Si la maladie d’Alzheimer n’est pas traitable de nos jours c’est certainement parce que l’on intervient trop tard. Les recherches montrent qu’il faudrait agir bien plus tôt afin de ralentir ou prévenir la maladie. En effet, l’imagerie par résonnance magnétique (IRM) détecte l’atrophie de l’hippocampe à un stade très tardif. Il est donc impératif de disposer des tests capables de détecter les tous premier signe de déclin de la mémoire.
Dans cette étude, les chercheurs ont voulu comprendre pourquoi la fonction « pattern séparation », une sorte de mémoire spatiale, en particulier la capacité de distinguer deux endroits ou deux conversations très proches, par exemple, se détériore au début de la maladie d’Alzheimer. Et si cela ressemble ou non aux problèmes de mémoire liés aux vieillissement normal.
Ils ont alors utilisé deux modèles murin(souris), un développement très tôt des signes liés à l’Alzheimer, l’autre, des souris simplement âgées.
Ils ont constaté que les souris Alzheimer perdent rapidement la capacité de percevoir de petits changements dans leur environnement, un type de mémoire qui dépend d’une région, du cerveau appelée les gyrus dentés. En revanche, ce déficit apparaissait également chez les souris âgées sans maladie.
Pour savoir vraiment si c’est lié à la maladie d’Alzheimer, ils ont utilisé l’immunothérapie visant à éliminer la protéine β amyloïde, la performance des souris « Alzheimer est redevenue alors normale. En revanche, ce même traitement n’a eu aucun effet sur les souris âgées. Cela montre bien que le déclin de la mémoire dans l’Alzheimer et celui lié au vieillissement normal n’a pas la même origine biologique.
En résumé, les résultats suggèrent que :
- Les premiers troubles de la mémoire dans la maladie d’Alzheimer sont liés à la présence anormale d’amyloïdes.

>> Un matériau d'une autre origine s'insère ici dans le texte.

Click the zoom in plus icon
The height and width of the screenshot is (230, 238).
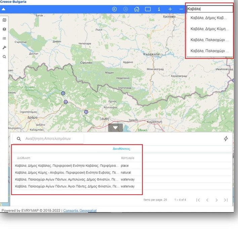170,9
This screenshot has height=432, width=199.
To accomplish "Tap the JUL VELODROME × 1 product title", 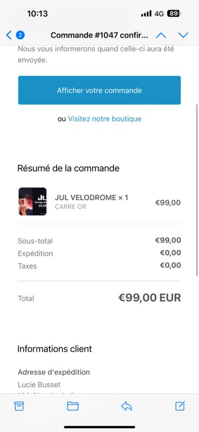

- Ils peuvent être corrigés par une immunothérapie ciblant cette protéine.
- Les problèmes de mémoire liés à l’âge, quant à eux, demandent d’autres approches thérapeutiques, car ils reposent sur des mécanismes différents.
Cette étude encourage donc à poursuivre les recherches pour mieux comprendre le vieillissement cérébral et développer des traitements spécifiques selon l’origine du déficit.